PROBLEM TO SOLVE
From the line with "How do I perform: Click" through the last line of the records below, both ends included, transcribe only those lines, exactly, and omit the pictures.

(Saved data entries)
--- START ---

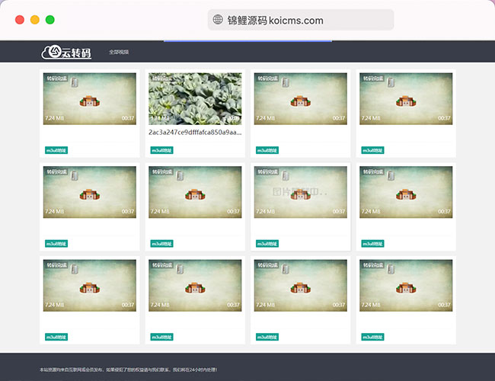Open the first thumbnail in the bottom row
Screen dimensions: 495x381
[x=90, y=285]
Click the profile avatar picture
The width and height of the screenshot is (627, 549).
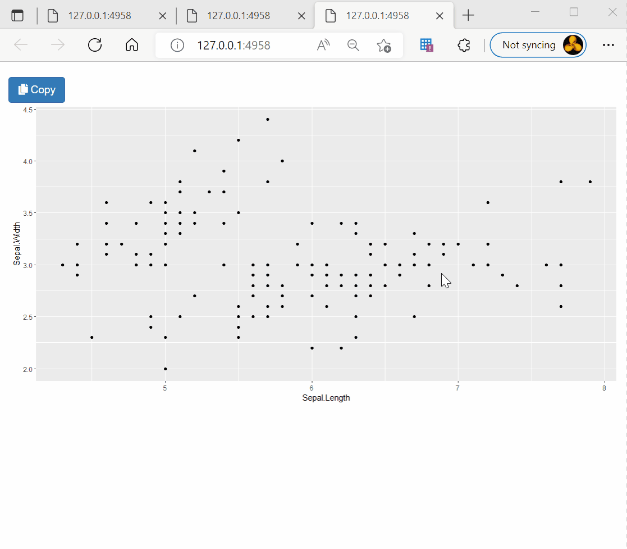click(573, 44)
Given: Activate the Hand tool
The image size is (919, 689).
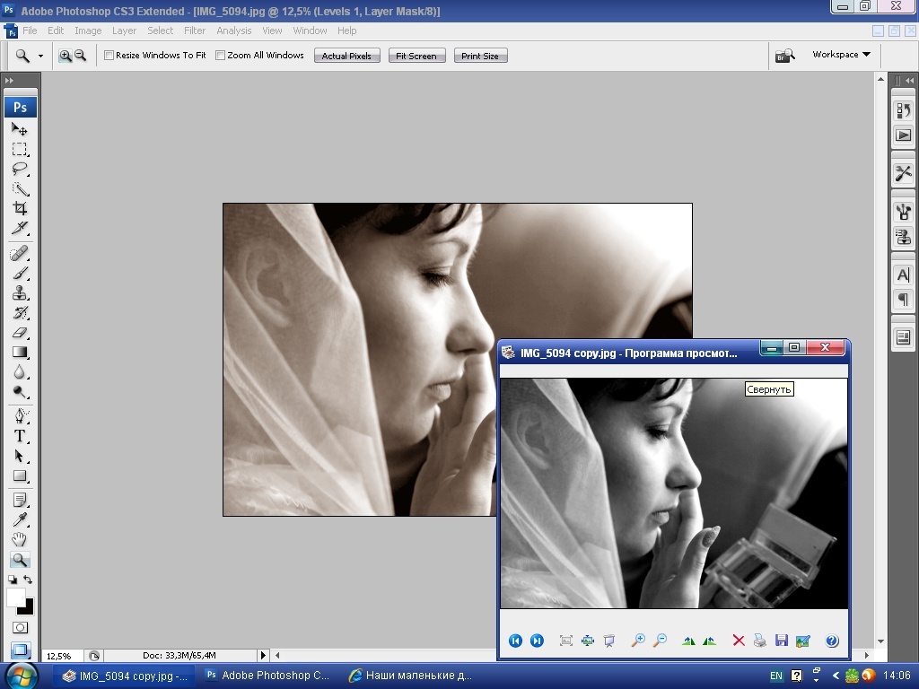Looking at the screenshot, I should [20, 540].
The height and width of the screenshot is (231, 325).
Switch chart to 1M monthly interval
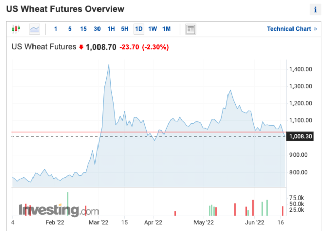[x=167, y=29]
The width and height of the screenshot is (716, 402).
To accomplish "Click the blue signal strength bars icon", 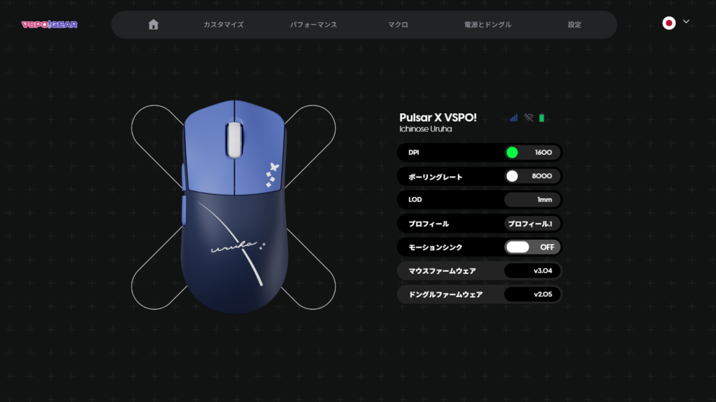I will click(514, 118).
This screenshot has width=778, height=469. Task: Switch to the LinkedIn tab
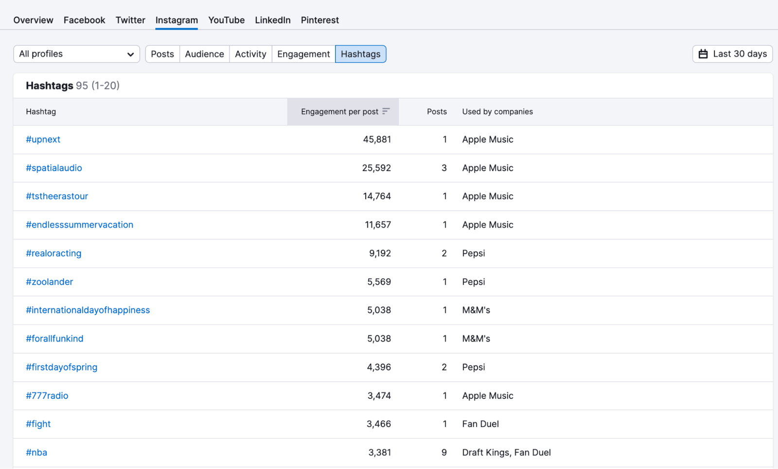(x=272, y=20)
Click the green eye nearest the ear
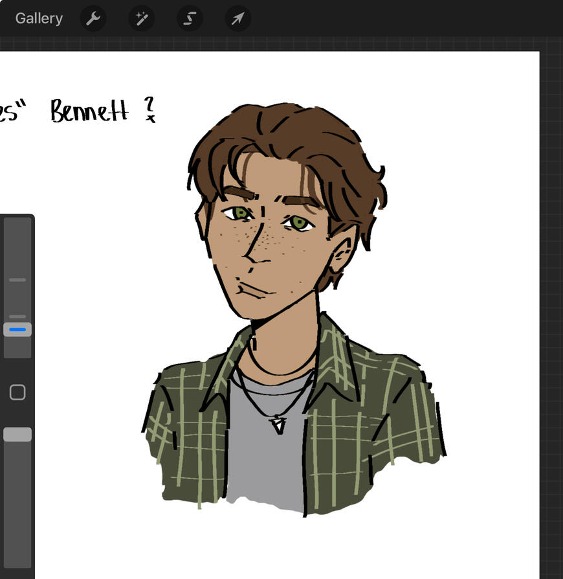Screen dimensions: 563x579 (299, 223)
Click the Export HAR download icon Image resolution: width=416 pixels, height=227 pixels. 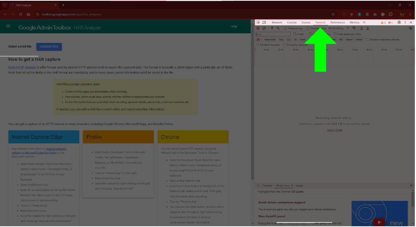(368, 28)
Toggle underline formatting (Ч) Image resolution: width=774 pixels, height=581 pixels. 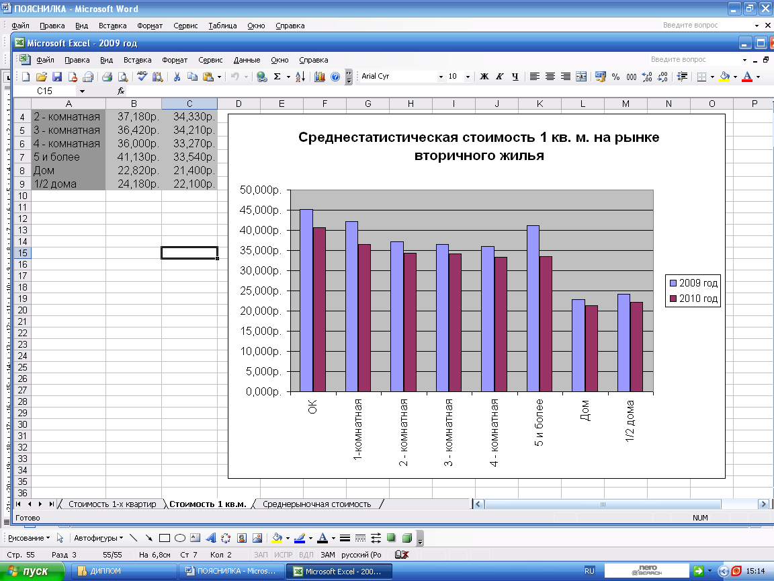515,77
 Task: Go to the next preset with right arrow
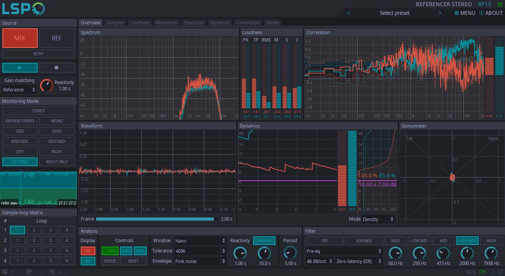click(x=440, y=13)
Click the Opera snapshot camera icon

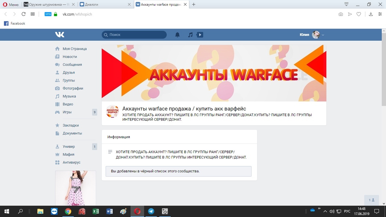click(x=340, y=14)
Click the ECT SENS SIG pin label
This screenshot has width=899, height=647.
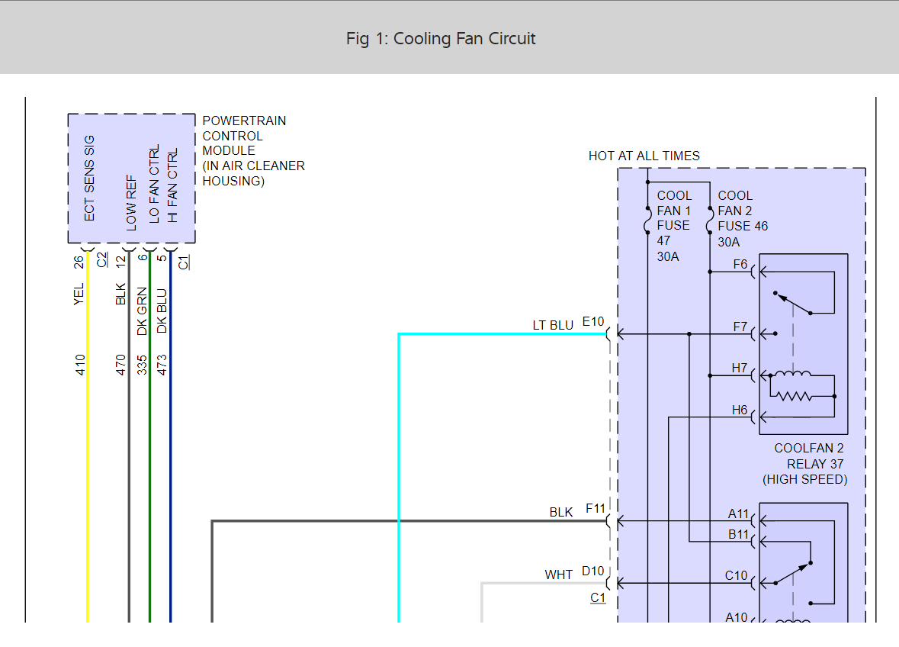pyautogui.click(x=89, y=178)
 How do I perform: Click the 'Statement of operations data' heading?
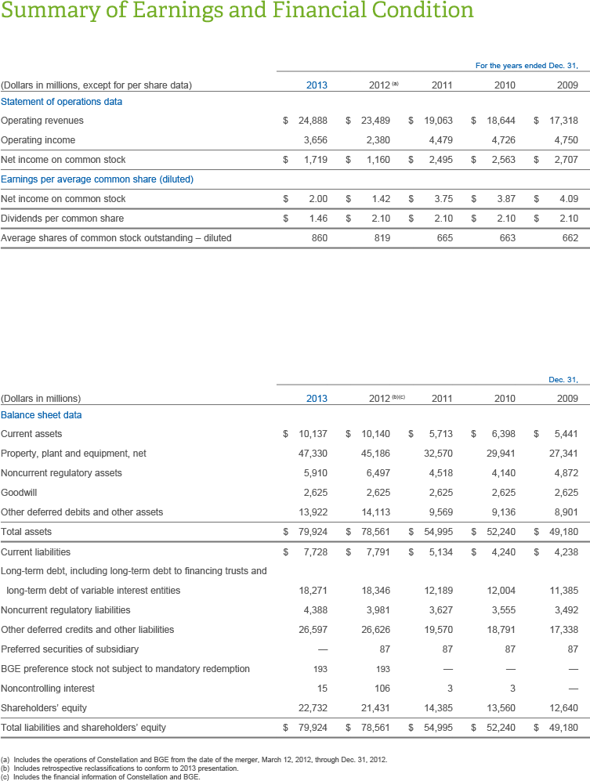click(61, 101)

--- END ---

SOLUTION
 How do I perform: Click the 'Statement of operations data' heading?
click(61, 101)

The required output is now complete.